Although a vigorous heterosexual, he could never have a fulfilling relationship with any woman. He was certainly sweet on the famous Punjabi writer Amrita Pritam; their long-distance relationship—she lived in Delhi—remained platonic, despite speculations to the contrary. His name was also linked with an up-and-coming playback singer, Sudha Malhotra. He wrote some lovely songs for her, including the gentle and sad “ Tum mujhe bhool bhi jao, toh yeh haq hai tumko/ Meri baat aur hai, maine toh mohabbat ki hai ” (If you happen to forget me, it would be your right/ My lot is different, I have chosen to love you). According to Sudha Malhotra, there was nothing in her mind except the deepest regard for Sahir, who was both a terrific lyricist and a thorough gentleman.

Socialist side

The socialist side of his artistic personality endeared him to millions of filmgoers and, therefore, to film producers in the Hindi film industry located in Bombay. He formed a lasting attachment with producer-director B.R. Chopra, and later his brother Yash Chopra. In 1957, Chopra directed the golden jubilee hit Naya Daur , a film with a sincere but illogical message. There is a scene where a tonga beats a bus in a race! Be that as it may, Sahir’s songs were at the top of the Radio Ceylon hit parade, Binaca Geet Mala, conducted by Ameen Sayani. The romantic duet sung by Mohammad Rafi-Asha Bhonsle, “Mang ke saath tumhara” aside, other popular songs from the film included “Saathi haath badhaana, saathi haath badhaana/ Ek akela thak jayega, milkar bojh uthaana”, with its overt socialist message of working together to share the burden of toil.

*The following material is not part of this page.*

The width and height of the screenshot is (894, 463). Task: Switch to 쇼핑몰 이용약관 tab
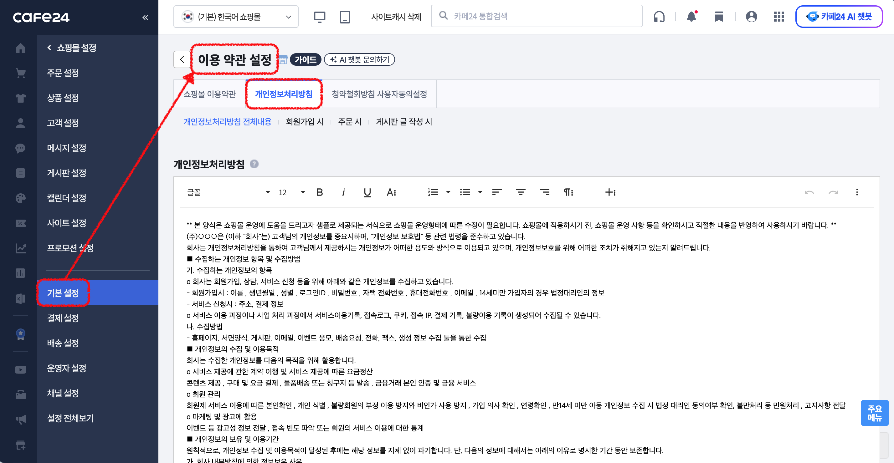[209, 94]
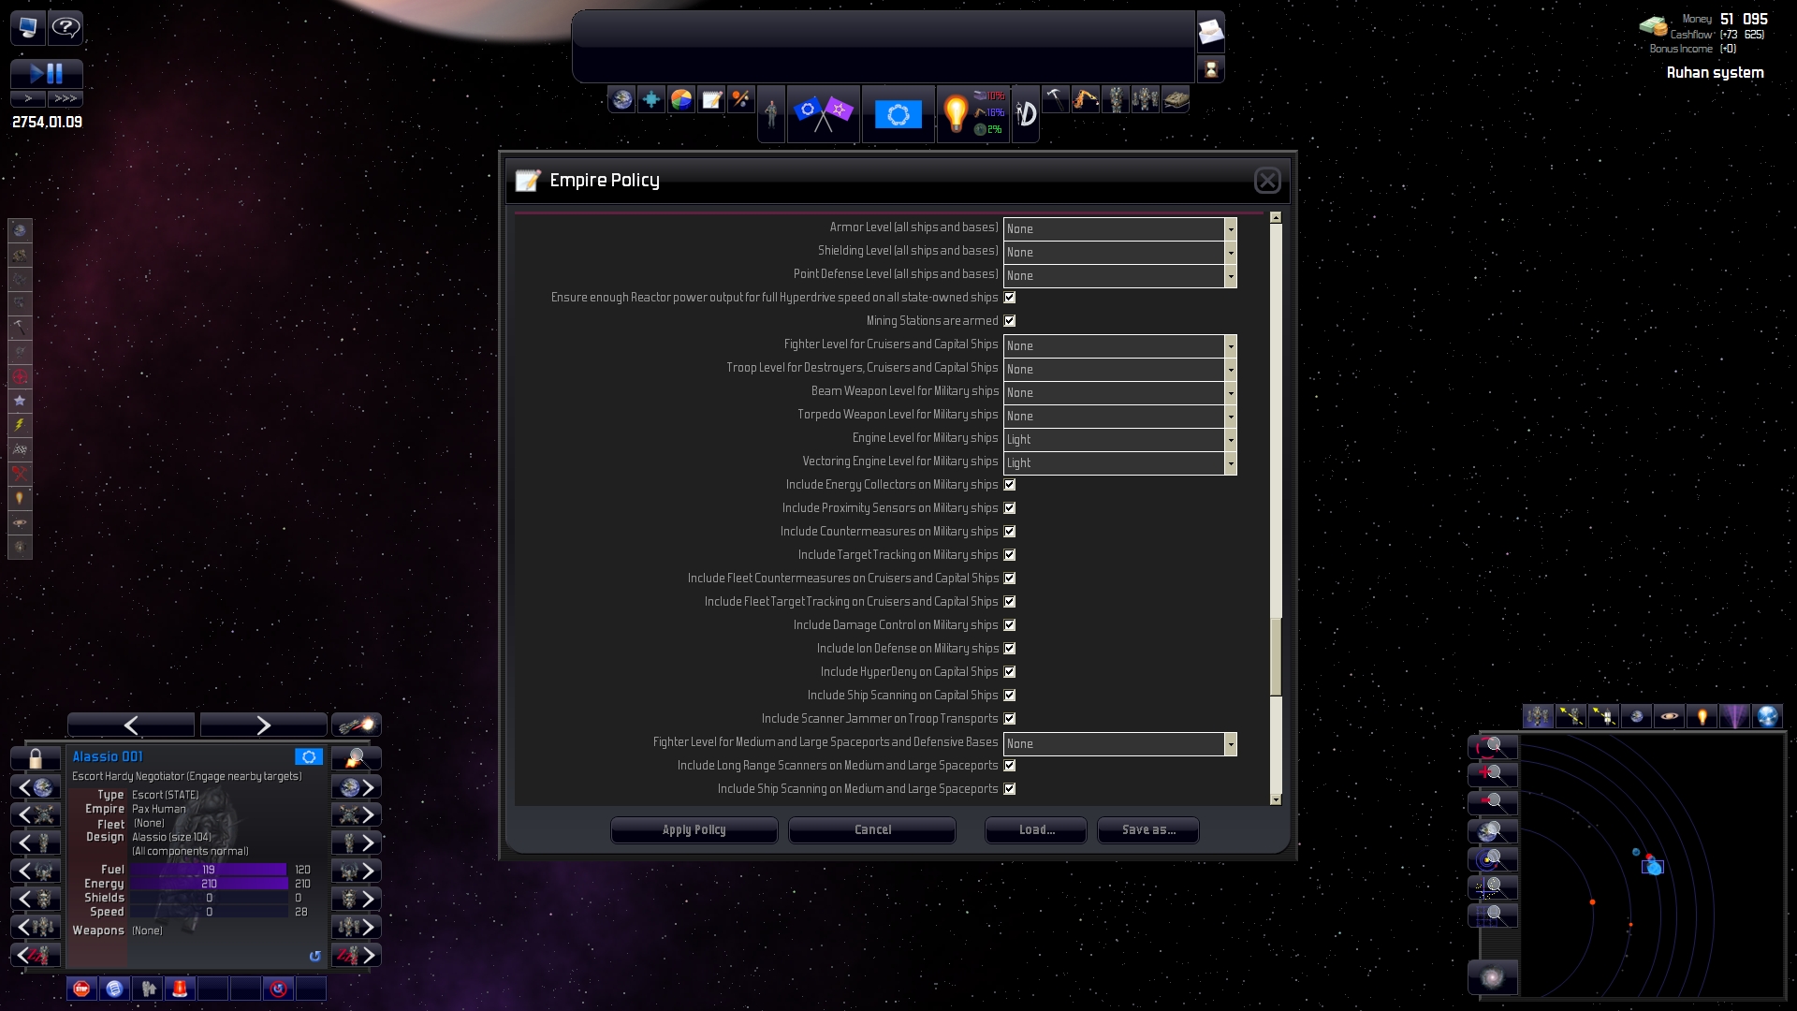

He wrote for B.R. Chopra’s Dhool Ka Phool , a melodrama about unwed motherhood in which the lovers belong to different communities. A song, “Tu Hindu banega na Musalmaan banega/ Insaan ki aulaad heye insaan banega” (Neither Hindu nor a Musalmaan shall you be son/From humankind you spring and there you shall belong), became very popular over the radio. Sahir also wrote the songs for Dharamputra which was Yash Chopra’s debut.

It had a strange, interesting story about a Muslim boy adopted as an infant by a Hindu family, who becomes a Hindu fanatic on growing up. The qawwali-like composition, “Chaahe yeh maano chaahe woh maano”, speaks of the nature of religious belief in which purity of purpose and humaneness are paramount.

The one personal favourite from his humanist oeuvre is the three-part “Woh subah kabhi to ayeegi” (Mukesh-Asha Bhonsle) from Ramesh Saigal’s Phir Subah Hogi , a sentimental adaptation of Fyodor Dosteyevsky’s Crime and Punishment . It is also difficult to forget “Do boondein saawan ki” (Asha Bhonsle) and “Phir na kije meri gustaakh nighaahi ka gila” (Mukesh-Asha Bhonsle). Khayyam composed the exquisite melodies in the film.

Sahir was never bothered by the reputation of the music director he was supposed to work with, rather he was intrigued by the latter’s talent. Khayyam and Jaidev are important examples. With Khayyam he worked as late as 1976 on Yash Chopra’s super hit, Kabhie Kabhie . “Meri ghar aayee ek nanhi pari” with its lullaby-like lilt still moves, a particular line, “Maine poocha kaun heye tu/ Haske booli meye hoon tera pyaar” (I asked ‘who are you?’/ She laughed and said ‘I am your [old] love’) brings back memories of the unwed mother from Dhool Ka Phool .

His two memorable collaborations with Jaidev are Hum Dono and Mujhe Jeene Doh . The Rafi-Asha duet “Abhi naa jaao chodh kar/ Ke dil abhi bhara nahin” (Don’t go just as yet) brings back memories of lost youth. There is also the Lata Mangeshkar solo “Raat bhi hai kuchh bheegi bheegi” from Mujhe Jeene Doh that remains the acme of romantic love from times gone by.

Mention has not been made of Sahir’s lyrics from many films, including Pyaasa , Barsaat Ki Raat , Taj Mahal and Gumrah . They still hold the discerning listener in thrall.